Some may see this as a sign of weakness, but I believe it’s a sign of strength.
I suppose I’ve always been a sensitive person, and so I’ve always felt my emotions quite strongly, and hence they are often lurking just under the surface, sometimes ready to spring out whether I like it or not. I’ve noticed this more over time, but the big change occurred when I first became a dad.
The interesting thing is that Zach is now 27 and Sam 25, but my emotions have not abated one little bit since they were babes in my arms.
Initially I found it strange that my emotions had surfaced so strongly when they were born, especially given that I didn’t have any role models with regard to showing emotions during my formative years, nor was it particularly acceptable in our family.

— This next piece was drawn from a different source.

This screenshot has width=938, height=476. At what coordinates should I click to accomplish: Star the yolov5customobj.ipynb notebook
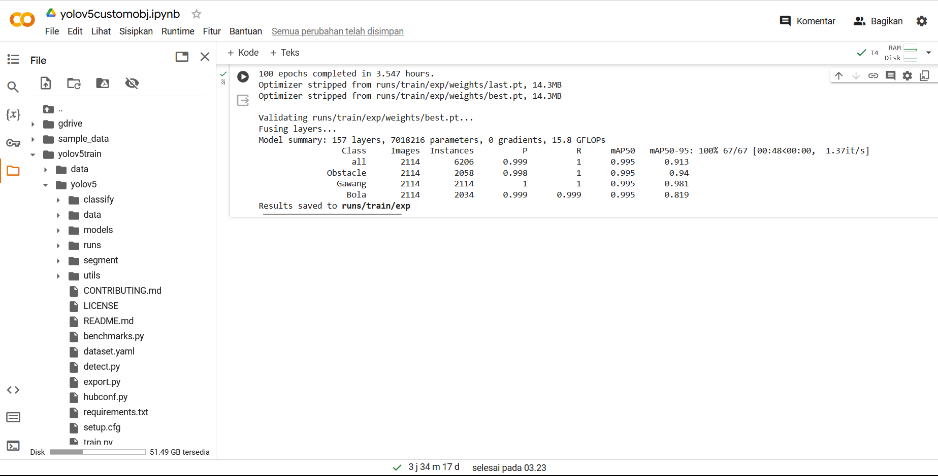[x=196, y=14]
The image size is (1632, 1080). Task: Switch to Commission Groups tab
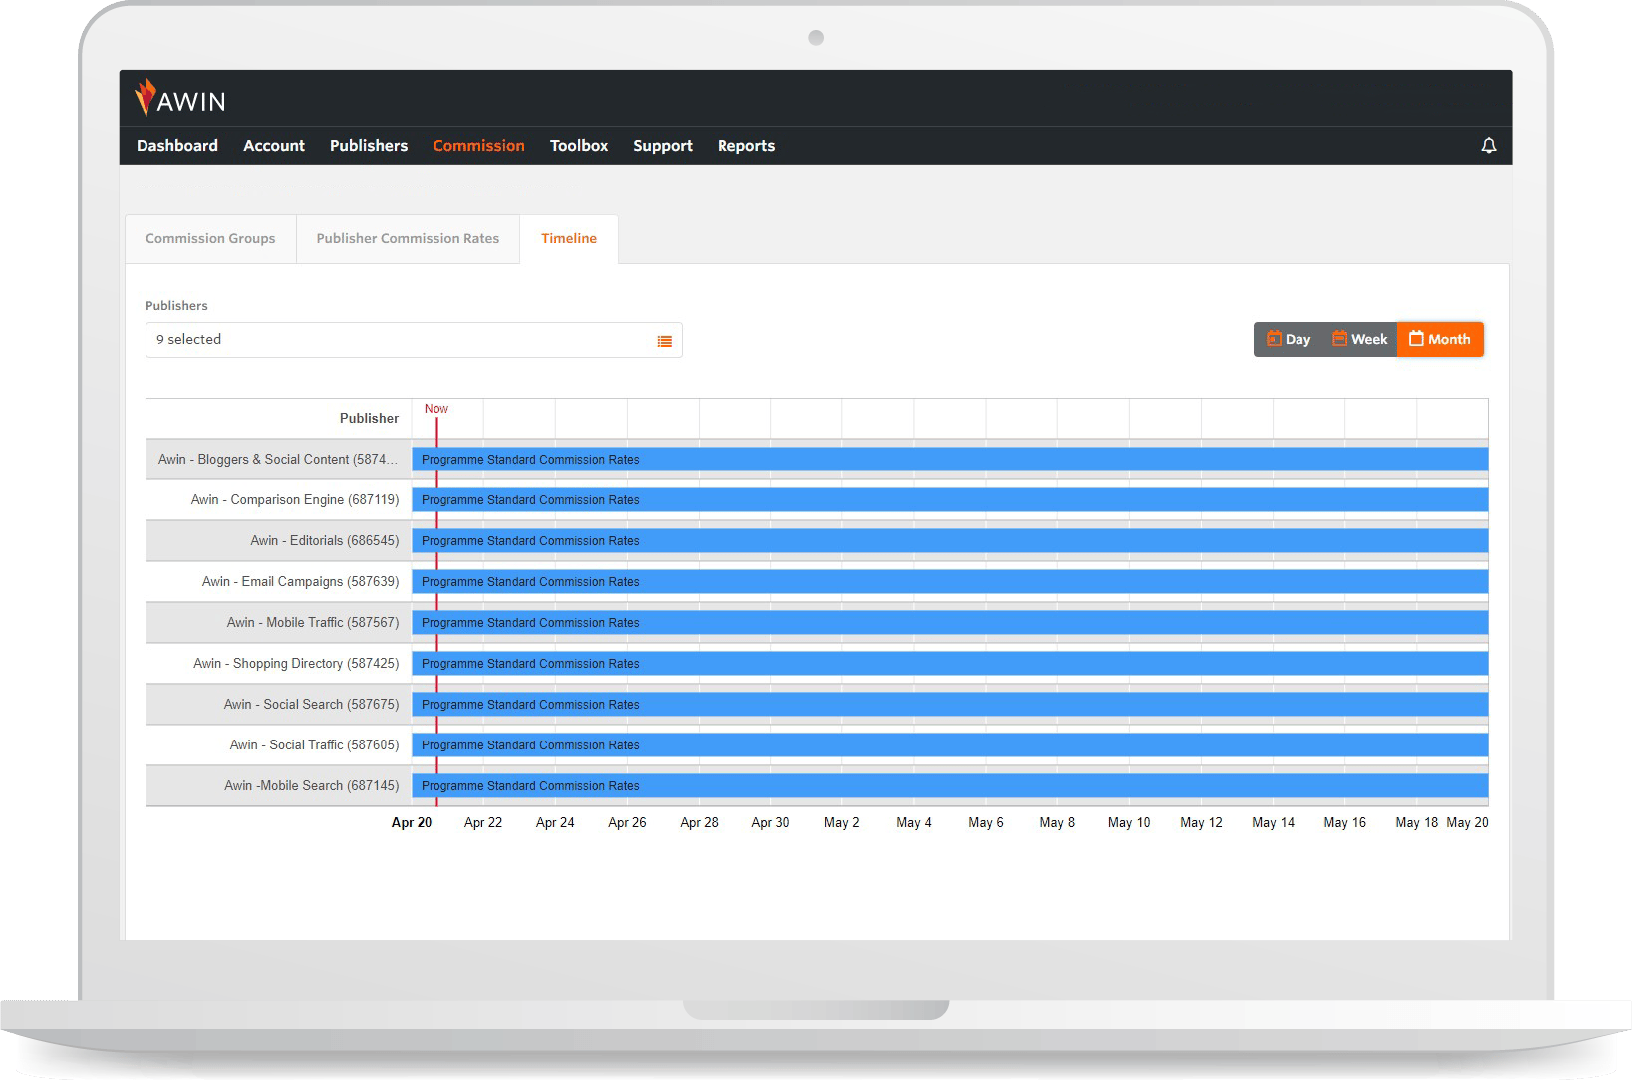point(210,239)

I’m unsure why any form of emotional display was frowned upon, perhaps it was a hangover from my parent’s upbringings…
I only saw my father show any external emotions once in my life and that was at my mother’s funeral when he cried. Part of it is definitely the Australian male culture – no question, but I think it was his upbringing and his experience that would never allow him to be open enough and share them, and I would surmise his fear of them.
I believe it’s important to embrace your emotions and irrespective of what anyone else may think or say.
I embrace the belief that real connections are intertwined with making yourself vulnerable, putting yourself out there not once or twice but all the time. This willingness to be authentic and genuine and not afraid of your imperfections, as scary as you may think those are, is, I believe the purest form of personal courage.
Demonstrating your compassion and kindness, firstly for yourself but then for those around you is a powerful quality that is transparent to everyone.
When you put yourself out there, you’ll find that there will be some that join you and celebrate with you, while others may be afraid of their emotions and tend to pull back and shy away.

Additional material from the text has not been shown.